I read in the MPC823 user's manual that accessing some off-core SFR's can
cause the software emulation exception with PR=0 if there is a bus error
(why should there be a bus error?? this isn't answered), which would cause
the particular message of "Kernel Mode Software FPU Emulation".
We will try turning off the cache as a test.
Lucinda Schafer
Adaptive Micro-Ware, Inc.
Staff Software Engineer
-----Original Message-----
From: Dan Malek [mailto:dan at netx4.com]
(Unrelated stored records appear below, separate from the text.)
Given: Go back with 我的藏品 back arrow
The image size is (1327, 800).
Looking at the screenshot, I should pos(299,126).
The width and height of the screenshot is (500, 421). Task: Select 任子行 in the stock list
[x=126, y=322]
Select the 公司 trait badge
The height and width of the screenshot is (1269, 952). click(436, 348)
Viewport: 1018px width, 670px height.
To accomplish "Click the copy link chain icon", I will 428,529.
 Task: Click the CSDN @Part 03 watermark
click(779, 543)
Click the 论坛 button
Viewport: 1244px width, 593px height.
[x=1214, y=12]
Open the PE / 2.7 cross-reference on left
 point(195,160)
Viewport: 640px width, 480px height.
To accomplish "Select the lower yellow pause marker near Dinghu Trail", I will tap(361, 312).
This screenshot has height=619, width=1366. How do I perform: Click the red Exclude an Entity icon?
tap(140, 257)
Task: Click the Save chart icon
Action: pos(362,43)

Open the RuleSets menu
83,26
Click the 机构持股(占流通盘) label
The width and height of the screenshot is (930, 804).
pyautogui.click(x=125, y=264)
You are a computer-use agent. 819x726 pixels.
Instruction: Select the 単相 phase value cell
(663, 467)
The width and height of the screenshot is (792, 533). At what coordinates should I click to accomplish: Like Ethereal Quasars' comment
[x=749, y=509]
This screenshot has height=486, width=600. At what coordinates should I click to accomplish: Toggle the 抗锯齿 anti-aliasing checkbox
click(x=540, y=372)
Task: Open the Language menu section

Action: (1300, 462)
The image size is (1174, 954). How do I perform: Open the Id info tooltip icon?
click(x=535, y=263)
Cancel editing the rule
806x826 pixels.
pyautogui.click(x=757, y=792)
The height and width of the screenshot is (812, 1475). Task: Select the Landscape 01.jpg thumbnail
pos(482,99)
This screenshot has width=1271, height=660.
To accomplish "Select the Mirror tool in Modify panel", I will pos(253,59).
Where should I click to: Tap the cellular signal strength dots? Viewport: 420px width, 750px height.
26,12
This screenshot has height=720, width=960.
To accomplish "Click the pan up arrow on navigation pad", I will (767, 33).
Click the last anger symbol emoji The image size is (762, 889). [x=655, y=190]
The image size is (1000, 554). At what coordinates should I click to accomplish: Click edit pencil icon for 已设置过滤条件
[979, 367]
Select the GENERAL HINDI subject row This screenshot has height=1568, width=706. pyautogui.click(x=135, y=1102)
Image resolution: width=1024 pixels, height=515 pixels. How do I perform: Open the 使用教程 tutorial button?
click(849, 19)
Sent: Monday, June 12, 2000 2:44 PM
To: Lucinda Schafer
Cc: linuxppc-embedded at lists.linuxppc.org; cort at cs.nmt.edu;
paulus at cs.anu.edu.au
Subject: Re: Software Emulation Kernel Panic
Lucinda Schafer wrote:
> On our MPC823-based custom boards, we are experiencing the "Kernel Mode
> Software FPU Emulation" panic
This has little to do with floating point. Nearly all instructions
the processor can't decode are vectored to this function. It assumes
the primary reason you are here is to emulate floating point instructions.
If the function can't decode the instruction as a floating point operation,
it is really something the processor can't execute, so the panic message
spews forth.
> Could you shed some light on some situations where this may happen?
This can be either a software or hardware bug. If it is a software
bug, just unravel the stack backtrace and debug it. It could be a
trashed stack frame, resulting in a bad function return address, or
some indirect function call that was not properly computed.
It could also happen because of a hardware bug while fetching instructions
from memory. Verify the NIP instruction that it tried to decode is
what is really supposed to be at that location in memory. This is
a typical failure when the UPM is not programmed correctly. Since
this is a custom board, have you verified all memory cycles? Disable
the cache and try again, you will probably get a different result.